* _TASK TO CARRY OUT_: Taking the line that contains "The height and width of the screenshot is (288, 470)." as the first and the final line of the records as the last, write out every line between them exactly, ends included, and nothing else.

(Stored items)
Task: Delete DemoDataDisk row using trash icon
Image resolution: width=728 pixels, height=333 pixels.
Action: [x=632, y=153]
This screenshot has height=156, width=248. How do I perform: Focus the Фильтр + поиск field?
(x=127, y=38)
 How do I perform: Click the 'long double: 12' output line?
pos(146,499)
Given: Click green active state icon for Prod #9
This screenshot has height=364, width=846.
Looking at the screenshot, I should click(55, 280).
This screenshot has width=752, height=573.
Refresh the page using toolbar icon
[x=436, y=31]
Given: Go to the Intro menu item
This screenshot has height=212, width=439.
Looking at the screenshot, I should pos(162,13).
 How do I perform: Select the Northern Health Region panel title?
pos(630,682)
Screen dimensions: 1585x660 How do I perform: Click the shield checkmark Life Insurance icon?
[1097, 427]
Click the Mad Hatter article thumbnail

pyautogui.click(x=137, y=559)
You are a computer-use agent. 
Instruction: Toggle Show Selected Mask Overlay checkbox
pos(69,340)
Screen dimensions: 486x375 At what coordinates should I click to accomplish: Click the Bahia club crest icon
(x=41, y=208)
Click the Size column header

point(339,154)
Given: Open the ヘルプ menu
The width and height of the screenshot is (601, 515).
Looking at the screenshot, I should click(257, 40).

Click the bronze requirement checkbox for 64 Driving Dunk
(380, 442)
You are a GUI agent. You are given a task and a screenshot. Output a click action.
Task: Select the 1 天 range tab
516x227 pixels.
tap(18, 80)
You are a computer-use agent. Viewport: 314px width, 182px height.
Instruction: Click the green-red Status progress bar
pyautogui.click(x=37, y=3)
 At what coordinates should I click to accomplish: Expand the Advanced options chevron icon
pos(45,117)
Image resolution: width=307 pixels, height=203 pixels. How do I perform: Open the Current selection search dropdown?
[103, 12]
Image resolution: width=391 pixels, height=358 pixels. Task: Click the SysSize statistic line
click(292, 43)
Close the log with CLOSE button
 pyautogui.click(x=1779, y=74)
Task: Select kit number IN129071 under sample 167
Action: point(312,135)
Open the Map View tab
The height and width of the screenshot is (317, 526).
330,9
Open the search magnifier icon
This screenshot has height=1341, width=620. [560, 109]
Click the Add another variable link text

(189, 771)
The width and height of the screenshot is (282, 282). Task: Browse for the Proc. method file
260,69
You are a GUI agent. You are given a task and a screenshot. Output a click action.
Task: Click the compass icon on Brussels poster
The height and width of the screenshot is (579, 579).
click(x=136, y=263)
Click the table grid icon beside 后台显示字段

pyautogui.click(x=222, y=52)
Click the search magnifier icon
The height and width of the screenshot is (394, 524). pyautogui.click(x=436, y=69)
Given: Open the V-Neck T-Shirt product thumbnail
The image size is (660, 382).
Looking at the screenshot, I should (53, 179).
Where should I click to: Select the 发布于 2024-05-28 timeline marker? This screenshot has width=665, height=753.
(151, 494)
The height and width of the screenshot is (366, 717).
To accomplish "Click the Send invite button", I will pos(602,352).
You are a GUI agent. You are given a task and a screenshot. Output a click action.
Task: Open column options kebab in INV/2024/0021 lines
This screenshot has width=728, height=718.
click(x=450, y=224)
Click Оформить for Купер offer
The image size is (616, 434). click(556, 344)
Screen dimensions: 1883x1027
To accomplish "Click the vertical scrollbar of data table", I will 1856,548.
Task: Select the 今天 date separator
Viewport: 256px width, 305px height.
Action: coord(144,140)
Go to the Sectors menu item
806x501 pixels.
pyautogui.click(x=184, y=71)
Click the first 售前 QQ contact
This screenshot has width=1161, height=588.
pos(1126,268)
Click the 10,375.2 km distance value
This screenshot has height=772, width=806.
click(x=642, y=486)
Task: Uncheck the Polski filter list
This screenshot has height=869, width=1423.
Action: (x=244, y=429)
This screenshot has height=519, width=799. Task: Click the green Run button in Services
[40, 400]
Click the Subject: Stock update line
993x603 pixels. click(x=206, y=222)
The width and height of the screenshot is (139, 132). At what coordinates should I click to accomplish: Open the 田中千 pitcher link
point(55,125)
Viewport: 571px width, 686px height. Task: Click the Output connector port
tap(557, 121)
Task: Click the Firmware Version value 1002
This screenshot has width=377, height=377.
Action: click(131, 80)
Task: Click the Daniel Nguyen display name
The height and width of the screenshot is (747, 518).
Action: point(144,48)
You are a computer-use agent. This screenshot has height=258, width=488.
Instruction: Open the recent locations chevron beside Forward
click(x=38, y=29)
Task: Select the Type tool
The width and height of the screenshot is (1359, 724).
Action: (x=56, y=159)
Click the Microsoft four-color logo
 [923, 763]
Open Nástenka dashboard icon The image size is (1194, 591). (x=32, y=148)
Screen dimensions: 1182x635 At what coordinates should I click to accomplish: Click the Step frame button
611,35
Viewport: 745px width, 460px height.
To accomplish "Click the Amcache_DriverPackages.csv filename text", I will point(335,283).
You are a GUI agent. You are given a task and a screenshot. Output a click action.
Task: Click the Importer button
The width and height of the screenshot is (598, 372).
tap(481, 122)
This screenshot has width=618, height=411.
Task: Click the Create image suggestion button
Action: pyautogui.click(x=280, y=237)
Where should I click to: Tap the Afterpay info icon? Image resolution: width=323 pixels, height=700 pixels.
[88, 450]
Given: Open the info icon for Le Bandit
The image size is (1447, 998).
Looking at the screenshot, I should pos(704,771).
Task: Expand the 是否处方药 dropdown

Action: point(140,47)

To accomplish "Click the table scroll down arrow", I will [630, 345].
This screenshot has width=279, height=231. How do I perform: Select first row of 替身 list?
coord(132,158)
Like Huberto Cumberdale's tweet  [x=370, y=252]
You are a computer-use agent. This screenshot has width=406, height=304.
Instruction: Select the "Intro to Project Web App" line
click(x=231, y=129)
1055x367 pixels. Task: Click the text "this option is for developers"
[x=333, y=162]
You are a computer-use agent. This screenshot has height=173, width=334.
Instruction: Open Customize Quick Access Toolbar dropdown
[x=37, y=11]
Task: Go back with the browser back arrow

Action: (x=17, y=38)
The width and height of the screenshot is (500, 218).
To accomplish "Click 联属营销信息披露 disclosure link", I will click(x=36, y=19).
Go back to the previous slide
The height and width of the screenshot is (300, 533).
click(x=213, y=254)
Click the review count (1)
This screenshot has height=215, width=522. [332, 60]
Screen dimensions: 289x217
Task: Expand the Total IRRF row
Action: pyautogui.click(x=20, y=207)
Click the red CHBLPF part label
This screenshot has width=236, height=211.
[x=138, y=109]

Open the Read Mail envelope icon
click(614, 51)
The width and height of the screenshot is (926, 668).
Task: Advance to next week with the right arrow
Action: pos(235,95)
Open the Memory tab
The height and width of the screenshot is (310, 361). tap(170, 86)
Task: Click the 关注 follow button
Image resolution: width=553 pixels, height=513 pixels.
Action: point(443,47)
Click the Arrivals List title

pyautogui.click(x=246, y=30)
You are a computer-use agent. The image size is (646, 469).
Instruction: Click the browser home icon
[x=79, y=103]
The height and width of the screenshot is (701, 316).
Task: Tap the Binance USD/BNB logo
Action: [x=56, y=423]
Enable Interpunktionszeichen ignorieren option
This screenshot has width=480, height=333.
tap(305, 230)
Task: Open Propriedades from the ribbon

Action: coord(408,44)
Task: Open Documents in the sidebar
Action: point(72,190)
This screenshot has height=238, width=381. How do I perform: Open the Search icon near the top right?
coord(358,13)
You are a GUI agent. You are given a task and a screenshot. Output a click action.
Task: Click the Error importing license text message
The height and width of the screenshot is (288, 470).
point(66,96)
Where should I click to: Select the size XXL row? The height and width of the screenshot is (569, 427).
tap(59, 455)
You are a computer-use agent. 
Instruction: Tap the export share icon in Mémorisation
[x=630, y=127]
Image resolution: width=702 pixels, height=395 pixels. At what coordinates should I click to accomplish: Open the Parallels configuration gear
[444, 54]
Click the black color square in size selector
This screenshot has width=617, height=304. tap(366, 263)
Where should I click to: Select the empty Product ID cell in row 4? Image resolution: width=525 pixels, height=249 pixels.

* _ANSWER SPACE_:
The height and width of the screenshot is (288, 470).
point(66,96)
Where should I click to: Select the size XXL row? The height and width of the screenshot is (569, 427).
tap(59, 455)
You are a computer-use agent. 
Instruction: Tap the export share icon in Mémorisation
[x=630, y=127]
Image resolution: width=702 pixels, height=395 pixels. At what coordinates should I click to accomplish: Open the Parallels configuration gear
[444, 54]
Click the black color square in size selector
This screenshot has width=617, height=304. tap(366, 263)
Where should I click to: Select the empty Product ID cell in row 4? Image resolution: width=525 pixels, height=249 pixels.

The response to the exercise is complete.